» PROBLEM REQUIREMENTS:
For this exercise, reproduce the entries below exactly, but only from the line containing "Given: Click the Pivot Table grid icon" through the line containing "Image resolution: width=1350", both included.

» EXTRACTED ENTRIES:

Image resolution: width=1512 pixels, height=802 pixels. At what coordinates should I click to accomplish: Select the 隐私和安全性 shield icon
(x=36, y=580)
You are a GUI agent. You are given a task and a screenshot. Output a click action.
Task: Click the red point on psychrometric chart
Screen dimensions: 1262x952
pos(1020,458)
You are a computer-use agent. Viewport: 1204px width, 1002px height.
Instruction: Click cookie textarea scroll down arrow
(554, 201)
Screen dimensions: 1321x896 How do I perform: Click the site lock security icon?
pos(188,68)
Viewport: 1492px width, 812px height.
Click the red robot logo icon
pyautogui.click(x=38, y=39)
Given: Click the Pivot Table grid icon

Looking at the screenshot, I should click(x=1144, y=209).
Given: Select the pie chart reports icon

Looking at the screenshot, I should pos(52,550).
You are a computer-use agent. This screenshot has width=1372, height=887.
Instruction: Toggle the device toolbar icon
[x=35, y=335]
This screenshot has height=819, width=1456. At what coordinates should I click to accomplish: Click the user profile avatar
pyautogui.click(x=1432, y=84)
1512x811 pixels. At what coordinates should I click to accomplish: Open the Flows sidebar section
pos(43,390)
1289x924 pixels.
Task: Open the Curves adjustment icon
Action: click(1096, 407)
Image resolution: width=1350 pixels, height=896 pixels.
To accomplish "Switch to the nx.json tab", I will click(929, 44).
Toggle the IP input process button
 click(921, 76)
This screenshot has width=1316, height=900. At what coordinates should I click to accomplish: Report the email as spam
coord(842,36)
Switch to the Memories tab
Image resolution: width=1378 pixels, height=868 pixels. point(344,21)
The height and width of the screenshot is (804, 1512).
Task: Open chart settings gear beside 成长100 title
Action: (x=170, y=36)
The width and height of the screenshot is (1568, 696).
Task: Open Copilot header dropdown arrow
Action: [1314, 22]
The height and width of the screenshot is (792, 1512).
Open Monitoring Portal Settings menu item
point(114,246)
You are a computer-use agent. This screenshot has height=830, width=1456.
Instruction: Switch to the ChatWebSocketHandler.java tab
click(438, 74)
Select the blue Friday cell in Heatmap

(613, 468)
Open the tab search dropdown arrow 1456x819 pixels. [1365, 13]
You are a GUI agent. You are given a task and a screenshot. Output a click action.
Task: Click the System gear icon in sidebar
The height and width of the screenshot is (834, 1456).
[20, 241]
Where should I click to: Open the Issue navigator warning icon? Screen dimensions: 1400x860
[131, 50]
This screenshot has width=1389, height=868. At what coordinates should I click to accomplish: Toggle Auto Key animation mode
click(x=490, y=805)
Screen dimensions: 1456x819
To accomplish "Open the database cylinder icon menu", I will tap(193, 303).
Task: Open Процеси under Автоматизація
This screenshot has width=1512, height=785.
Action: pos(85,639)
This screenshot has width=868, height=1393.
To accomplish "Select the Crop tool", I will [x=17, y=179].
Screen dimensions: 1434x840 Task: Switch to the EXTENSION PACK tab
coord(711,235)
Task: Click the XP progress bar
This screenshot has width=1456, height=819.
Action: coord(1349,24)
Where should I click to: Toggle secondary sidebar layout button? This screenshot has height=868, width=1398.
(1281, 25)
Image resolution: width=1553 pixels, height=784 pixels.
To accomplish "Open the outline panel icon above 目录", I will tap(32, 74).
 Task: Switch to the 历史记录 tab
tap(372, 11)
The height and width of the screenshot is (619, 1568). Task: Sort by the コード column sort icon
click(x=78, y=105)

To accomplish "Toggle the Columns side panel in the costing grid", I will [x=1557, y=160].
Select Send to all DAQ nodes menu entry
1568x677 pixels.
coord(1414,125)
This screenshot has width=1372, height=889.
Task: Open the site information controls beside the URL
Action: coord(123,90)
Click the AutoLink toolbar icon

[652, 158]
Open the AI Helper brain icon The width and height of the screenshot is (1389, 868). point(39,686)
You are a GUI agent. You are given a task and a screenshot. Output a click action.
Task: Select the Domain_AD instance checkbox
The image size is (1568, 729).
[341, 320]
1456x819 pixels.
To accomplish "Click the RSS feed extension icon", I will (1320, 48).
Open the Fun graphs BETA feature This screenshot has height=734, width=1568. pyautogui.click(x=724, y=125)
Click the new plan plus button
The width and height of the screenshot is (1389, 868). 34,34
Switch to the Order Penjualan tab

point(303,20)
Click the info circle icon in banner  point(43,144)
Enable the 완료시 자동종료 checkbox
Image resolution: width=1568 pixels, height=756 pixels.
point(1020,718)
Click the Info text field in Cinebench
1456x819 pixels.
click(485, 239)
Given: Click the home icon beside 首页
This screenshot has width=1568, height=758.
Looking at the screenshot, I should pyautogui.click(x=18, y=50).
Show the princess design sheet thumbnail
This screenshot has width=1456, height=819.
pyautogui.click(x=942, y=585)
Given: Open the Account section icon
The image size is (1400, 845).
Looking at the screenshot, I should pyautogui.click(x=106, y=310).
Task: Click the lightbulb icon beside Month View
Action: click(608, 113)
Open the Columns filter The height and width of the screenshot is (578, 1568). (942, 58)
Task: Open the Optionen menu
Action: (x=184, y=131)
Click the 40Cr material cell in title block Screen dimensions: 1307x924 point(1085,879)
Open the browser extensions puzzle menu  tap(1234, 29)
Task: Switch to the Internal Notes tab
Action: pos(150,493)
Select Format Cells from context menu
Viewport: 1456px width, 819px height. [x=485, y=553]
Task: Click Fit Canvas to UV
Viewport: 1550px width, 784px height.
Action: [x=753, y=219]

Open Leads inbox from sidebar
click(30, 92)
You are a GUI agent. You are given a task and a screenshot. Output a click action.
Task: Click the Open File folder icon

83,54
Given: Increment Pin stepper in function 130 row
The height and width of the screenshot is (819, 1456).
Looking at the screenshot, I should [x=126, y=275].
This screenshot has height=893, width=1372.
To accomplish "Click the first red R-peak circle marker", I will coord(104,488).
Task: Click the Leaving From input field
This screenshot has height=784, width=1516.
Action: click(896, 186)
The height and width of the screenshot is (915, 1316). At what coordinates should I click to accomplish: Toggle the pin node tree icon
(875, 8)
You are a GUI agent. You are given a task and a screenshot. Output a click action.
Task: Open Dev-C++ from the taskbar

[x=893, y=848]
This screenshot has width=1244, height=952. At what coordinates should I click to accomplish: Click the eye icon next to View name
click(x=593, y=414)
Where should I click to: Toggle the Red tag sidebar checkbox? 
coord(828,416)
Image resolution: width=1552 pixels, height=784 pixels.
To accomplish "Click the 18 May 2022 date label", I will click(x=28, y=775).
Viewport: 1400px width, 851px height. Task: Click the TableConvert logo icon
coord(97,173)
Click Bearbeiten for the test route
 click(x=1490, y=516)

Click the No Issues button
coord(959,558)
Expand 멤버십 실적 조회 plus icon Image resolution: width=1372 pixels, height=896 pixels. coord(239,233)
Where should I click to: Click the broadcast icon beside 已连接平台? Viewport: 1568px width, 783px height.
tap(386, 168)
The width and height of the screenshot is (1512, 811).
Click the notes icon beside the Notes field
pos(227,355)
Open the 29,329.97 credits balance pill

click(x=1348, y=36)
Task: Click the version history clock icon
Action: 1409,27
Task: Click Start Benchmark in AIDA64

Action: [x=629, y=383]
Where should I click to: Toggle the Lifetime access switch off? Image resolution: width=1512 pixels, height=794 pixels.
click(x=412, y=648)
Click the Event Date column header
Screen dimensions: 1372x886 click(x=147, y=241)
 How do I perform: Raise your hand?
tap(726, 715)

» FINAL ANSWER:
Given: Click the Pivot Table grid icon

Looking at the screenshot, I should click(x=1144, y=209).
Given: Select the pie chart reports icon

Looking at the screenshot, I should pos(52,550).
You are a computer-use agent. This screenshot has width=1372, height=887.
Instruction: Toggle the device toolbar icon
[x=35, y=335]
This screenshot has height=819, width=1456. At what coordinates should I click to accomplish: Click the user profile avatar
pyautogui.click(x=1432, y=84)
1512x811 pixels. At what coordinates should I click to accomplish: Open the Flows sidebar section
pos(43,390)
1289x924 pixels.
Task: Open the Curves adjustment icon
Action: click(1096, 407)
Image resolution: width=1350 pixels, height=896 pixels.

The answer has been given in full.